— Start Material shown —

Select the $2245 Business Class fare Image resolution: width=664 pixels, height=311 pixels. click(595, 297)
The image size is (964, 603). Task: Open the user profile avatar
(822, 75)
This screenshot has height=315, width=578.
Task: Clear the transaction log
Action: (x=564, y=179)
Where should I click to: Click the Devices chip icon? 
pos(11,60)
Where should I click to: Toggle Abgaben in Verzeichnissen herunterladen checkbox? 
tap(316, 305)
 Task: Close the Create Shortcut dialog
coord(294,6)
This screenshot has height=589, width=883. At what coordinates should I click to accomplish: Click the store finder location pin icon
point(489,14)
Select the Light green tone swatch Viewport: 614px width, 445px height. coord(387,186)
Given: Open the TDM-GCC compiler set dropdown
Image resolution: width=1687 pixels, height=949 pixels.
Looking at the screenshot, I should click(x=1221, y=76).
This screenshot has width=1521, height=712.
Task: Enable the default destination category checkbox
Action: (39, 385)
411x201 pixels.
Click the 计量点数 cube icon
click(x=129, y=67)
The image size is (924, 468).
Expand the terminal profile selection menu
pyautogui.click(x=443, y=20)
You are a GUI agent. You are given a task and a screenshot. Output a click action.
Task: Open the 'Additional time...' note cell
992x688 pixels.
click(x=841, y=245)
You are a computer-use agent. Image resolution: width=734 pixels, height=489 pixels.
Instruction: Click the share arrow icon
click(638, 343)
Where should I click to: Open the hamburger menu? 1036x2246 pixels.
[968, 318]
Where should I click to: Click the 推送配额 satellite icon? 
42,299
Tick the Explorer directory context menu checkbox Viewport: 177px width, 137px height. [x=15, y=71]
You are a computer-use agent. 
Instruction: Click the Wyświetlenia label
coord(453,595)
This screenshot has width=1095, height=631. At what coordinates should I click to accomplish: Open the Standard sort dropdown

— End Material shown —

Given request: Reproduce the data word for word, from the very beginning through the line containing "coord(294,6)".

Solution:
Select the $2245 Business Class fare Image resolution: width=664 pixels, height=311 pixels. click(595, 297)
The image size is (964, 603). Task: Open the user profile avatar
(822, 75)
This screenshot has height=315, width=578.
Task: Clear the transaction log
Action: (x=564, y=179)
Where should I click to: Click the Devices chip icon? 
pos(11,60)
Where should I click to: Toggle Abgaben in Verzeichnissen herunterladen checkbox? 
tap(316, 305)
 Task: Close the Create Shortcut dialog
coord(294,6)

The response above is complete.